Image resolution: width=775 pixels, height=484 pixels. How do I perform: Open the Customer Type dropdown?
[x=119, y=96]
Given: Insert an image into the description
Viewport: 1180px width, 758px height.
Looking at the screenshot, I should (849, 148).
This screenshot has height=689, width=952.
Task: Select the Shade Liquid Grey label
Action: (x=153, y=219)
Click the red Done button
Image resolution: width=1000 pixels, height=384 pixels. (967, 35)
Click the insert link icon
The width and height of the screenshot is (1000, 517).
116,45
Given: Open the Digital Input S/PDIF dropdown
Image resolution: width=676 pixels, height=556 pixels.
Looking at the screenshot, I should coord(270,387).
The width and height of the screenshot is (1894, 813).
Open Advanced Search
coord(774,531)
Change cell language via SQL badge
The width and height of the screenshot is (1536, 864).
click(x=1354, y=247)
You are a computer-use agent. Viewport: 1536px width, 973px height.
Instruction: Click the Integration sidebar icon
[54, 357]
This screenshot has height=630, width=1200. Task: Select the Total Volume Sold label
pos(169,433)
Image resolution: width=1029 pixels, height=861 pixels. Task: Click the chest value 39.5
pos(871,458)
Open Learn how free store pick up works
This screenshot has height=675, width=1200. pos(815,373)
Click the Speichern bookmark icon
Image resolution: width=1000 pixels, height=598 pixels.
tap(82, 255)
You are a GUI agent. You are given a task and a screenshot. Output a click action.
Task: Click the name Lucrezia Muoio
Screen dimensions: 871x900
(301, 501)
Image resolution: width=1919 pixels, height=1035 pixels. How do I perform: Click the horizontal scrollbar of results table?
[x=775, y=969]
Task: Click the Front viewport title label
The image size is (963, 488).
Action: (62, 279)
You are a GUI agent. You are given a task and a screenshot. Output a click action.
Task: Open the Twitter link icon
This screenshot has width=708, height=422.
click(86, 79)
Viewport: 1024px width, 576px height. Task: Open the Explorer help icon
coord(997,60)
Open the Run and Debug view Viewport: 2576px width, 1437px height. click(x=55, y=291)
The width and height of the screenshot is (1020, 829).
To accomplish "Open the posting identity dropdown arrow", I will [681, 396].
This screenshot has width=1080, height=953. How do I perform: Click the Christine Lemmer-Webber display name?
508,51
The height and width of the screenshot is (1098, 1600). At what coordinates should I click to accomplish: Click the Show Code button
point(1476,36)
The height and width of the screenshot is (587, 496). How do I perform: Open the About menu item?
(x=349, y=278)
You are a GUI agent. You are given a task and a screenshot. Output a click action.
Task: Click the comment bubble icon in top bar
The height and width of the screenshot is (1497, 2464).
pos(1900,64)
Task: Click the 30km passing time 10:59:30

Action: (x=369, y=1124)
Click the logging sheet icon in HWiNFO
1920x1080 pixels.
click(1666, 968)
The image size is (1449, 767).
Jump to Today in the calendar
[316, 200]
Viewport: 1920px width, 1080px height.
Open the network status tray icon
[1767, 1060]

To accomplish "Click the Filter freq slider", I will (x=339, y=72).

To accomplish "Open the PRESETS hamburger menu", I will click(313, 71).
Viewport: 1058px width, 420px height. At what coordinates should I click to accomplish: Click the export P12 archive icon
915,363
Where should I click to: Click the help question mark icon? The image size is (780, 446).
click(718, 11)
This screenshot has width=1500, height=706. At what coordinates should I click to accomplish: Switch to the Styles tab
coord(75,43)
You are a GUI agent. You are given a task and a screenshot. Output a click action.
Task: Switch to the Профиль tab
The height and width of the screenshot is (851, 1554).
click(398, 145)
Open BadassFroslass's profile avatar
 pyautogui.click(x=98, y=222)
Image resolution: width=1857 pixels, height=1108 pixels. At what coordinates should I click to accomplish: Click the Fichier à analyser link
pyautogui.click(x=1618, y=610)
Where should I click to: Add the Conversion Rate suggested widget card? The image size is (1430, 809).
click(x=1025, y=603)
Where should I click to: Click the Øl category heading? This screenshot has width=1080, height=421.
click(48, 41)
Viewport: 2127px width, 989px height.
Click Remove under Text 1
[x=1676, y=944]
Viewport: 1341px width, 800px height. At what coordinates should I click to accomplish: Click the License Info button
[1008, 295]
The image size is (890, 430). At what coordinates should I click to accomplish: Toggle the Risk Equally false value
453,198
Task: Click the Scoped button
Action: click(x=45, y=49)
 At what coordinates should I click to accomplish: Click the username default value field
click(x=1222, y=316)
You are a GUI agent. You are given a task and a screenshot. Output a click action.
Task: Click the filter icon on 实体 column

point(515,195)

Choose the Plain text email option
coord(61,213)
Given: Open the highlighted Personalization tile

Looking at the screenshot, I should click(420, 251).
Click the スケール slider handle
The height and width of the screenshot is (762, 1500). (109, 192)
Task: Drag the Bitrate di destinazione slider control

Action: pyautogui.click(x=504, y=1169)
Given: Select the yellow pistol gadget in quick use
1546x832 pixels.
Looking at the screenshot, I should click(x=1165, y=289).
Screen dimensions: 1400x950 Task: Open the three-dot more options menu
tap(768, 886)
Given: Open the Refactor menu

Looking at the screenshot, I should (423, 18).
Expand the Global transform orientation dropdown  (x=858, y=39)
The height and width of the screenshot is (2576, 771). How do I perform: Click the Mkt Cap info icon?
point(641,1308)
——
» **WHAT THIS TASK INVOLVES**:
Rewrite the lines above as a Markdown table with the columns Row and Line, numbering each row and leaving out blank lines.

» **FULL SOLUTION**:
| Row | Line |
|---|---|
| 1 | Image resolution: width=775 pixels, height=484 pixels. How do I perform: Open the Customer Type dropdown? |
| 2 | [x=119, y=96] |
| 3 | Given: Insert an image into the description |
| 4 | Viewport: 1180px width, 758px height. |
| 5 | Looking at the screenshot, I should (849, 148). |
| 6 | This screenshot has height=689, width=952. |
| 7 | Task: Select the Shade Liquid Grey label |
| 8 | Action: (x=153, y=219) |
| 9 | Click the red Done button |
| 10 | Image resolution: width=1000 pixels, height=384 pixels. (967, 35) |
| 11 | Click the insert link icon |
| 12 | The width and height of the screenshot is (1000, 517). |
| 13 | 116,45 |
| 14 | Given: Open the Digital Input S/PDIF dropdown |
| 15 | Image resolution: width=676 pixels, height=556 pixels. |
| 16 | Looking at the screenshot, I should coord(270,387). |
| 17 | The width and height of the screenshot is (1894, 813). |
| 18 | Open Advanced Search |
| 19 | coord(774,531) |
| 20 | Change cell language via SQL badge |
| 21 | The width and height of the screenshot is (1536, 864). |
| 22 | click(x=1354, y=247) |
| 23 | You are a computer-use agent. Viewport: 1536px width, 973px height. |
| 24 | Instruction: Click the Integration sidebar icon |
| 25 | [54, 357] |
| 26 | This screenshot has height=630, width=1200. Task: Select the Total Volume Sold label |
| 27 | pos(169,433) |
| 28 | Image resolution: width=1029 pixels, height=861 pixels. Task: Click the chest value 39.5 |
| 29 | pos(871,458) |
| 30 | Open Learn how free store pick up works |
| 31 | This screenshot has height=675, width=1200. pos(815,373) |
| 32 | Click the Speichern bookmark icon |
| 33 | Image resolution: width=1000 pixels, height=598 pixels. |
| 34 | tap(82, 255) |
| 35 | You are a GUI agent. You are given a task and a screenshot. Output a click action. |
| 36 | Task: Click the name Lucrezia Muoio |
| 37 | Screen dimensions: 871x900 |
| 38 | (301, 501) |
| 39 | Image resolution: width=1919 pixels, height=1035 pixels. How do I perform: Click the horizontal scrollbar of results table? |
| 40 | [x=775, y=969] |
| 41 | Task: Click the Front viewport title label |
| 42 | The image size is (963, 488). |
| 43 | Action: (62, 279) |
| 44 | You are a GUI agent. You are given a task and a screenshot. Output a click action. |
| 45 | Task: Open the Twitter link icon |
| 46 | This screenshot has width=708, height=422. |
| 47 | click(86, 79) |
| 48 | Viewport: 1024px width, 576px height. Task: Open the Explorer help icon |
| 49 | coord(997,60) |
| 50 | Open the Run and Debug view Viewport: 2576px width, 1437px height. click(x=55, y=291) |
| 51 | The width and height of the screenshot is (1020, 829). |
| 52 | To accomplish "Open the posting identity dropdown arrow", I will [681, 396]. |
| 53 | This screenshot has width=1080, height=953. How do I perform: Click the Christine Lemmer-Webber display name? |
| 54 | 508,51 |
| 55 | The height and width of the screenshot is (1098, 1600). At what coordinates should I click to accomplish: Click the Show Code button |
| 56 | point(1476,36) |
| 57 | The height and width of the screenshot is (587, 496). How do I perform: Open the About menu item? |
| 58 | (x=349, y=278) |
| 59 | You are a GUI agent. You are given a task and a screenshot. Output a click action. |
| 60 | Task: Click the comment bubble icon in top bar |
| 61 | The height and width of the screenshot is (1497, 2464). |
| 62 | pos(1900,64) |
| 63 | Task: Click the 30km passing time 10:59:30 |
| 64 | Action: (x=369, y=1124) |
| 65 | Click the logging sheet icon in HWiNFO |
| 66 | 1920x1080 pixels. |
| 67 | click(1666, 968) |
| 68 | The image size is (1449, 767). |
| 69 | Jump to Today in the calendar |
| 70 | [316, 200] |
| 71 | Viewport: 1920px width, 1080px height. |
| 72 | Open the network status tray icon |
| 73 | [1767, 1060] |
| 74 | To accomplish "Click the Filter freq slider", I will (x=339, y=72). |
| 75 | To accomplish "Open the PRESETS hamburger menu", I will click(313, 71). |
| 76 | Viewport: 1058px width, 420px height. At what coordinates should I click to accomplish: Click the export P12 archive icon |
| 77 | 915,363 |
| 78 | Where should I click to: Click the help question mark icon? The image size is (780, 446). |
| 79 | click(718, 11) |
| 80 | This screenshot has width=1500, height=706. At what coordinates should I click to accomplish: Switch to the Styles tab |
| 81 | coord(75,43) |
| 82 | You are a GUI agent. You are given a task and a screenshot. Output a click action. |
| 83 | Task: Switch to the Профиль tab |
| 84 | The height and width of the screenshot is (851, 1554). |
| 85 | click(398, 145) |
| 86 | Open BadassFroslass's profile avatar |
| 87 |  pyautogui.click(x=98, y=222) |
| 88 | Image resolution: width=1857 pixels, height=1108 pixels. At what coordinates should I click to accomplish: Click the Fichier à analyser link |
| 89 | pyautogui.click(x=1618, y=610) |
| 90 | Where should I click to: Add the Conversion Rate suggested widget card? The image size is (1430, 809). |
| 91 | click(x=1025, y=603) |
| 92 | Where should I click to: Click the Øl category heading? This screenshot has width=1080, height=421. |
| 93 | click(48, 41) |
| 94 | Viewport: 2127px width, 989px height. |
| 95 | Click Remove under Text 1 |
| 96 | [x=1676, y=944] |
| 97 | Viewport: 1341px width, 800px height. At what coordinates should I click to accomplish: Click the License Info button |
| 98 | [1008, 295] |
| 99 | The image size is (890, 430). At what coordinates should I click to accomplish: Toggle the Risk Equally false value |
| 100 | 453,198 |
| 101 | Task: Click the Scoped button |
| 102 | Action: click(x=45, y=49) |
| 103 |  At what coordinates should I click to accomplish: Click the username default value field |
| 104 | click(x=1222, y=316) |
| 105 | You are a GUI agent. You are given a task and a screenshot. Output a click action. |
| 106 | Task: Click the filter icon on 实体 column |
| 107 | point(515,195) |
| 108 | Choose the Plain text email option |
| 109 | coord(61,213) |
| 110 | Given: Open the highlighted Personalization tile |
| 111 | Looking at the screenshot, I should click(420, 251). |
| 112 | Click the スケール slider handle |
| 113 | The height and width of the screenshot is (762, 1500). (109, 192) |
| 114 | Task: Drag the Bitrate di destinazione slider control |
| 115 | Action: pyautogui.click(x=504, y=1169) |
| 116 | Given: Select the yellow pistol gadget in quick use |
| 117 | 1546x832 pixels. |
| 118 | Looking at the screenshot, I should click(x=1165, y=289). |
| 119 | Screen dimensions: 1400x950 Task: Open the three-dot more options menu |
| 120 | tap(768, 886) |
| 121 | Given: Open the Refactor menu |
| 122 | Looking at the screenshot, I should (423, 18). |
| 123 | Expand the Global transform orientation dropdown  (x=858, y=39) |
| 124 | The height and width of the screenshot is (2576, 771). How do I perform: Click the Mkt Cap info icon? |
| 125 | point(641,1308) |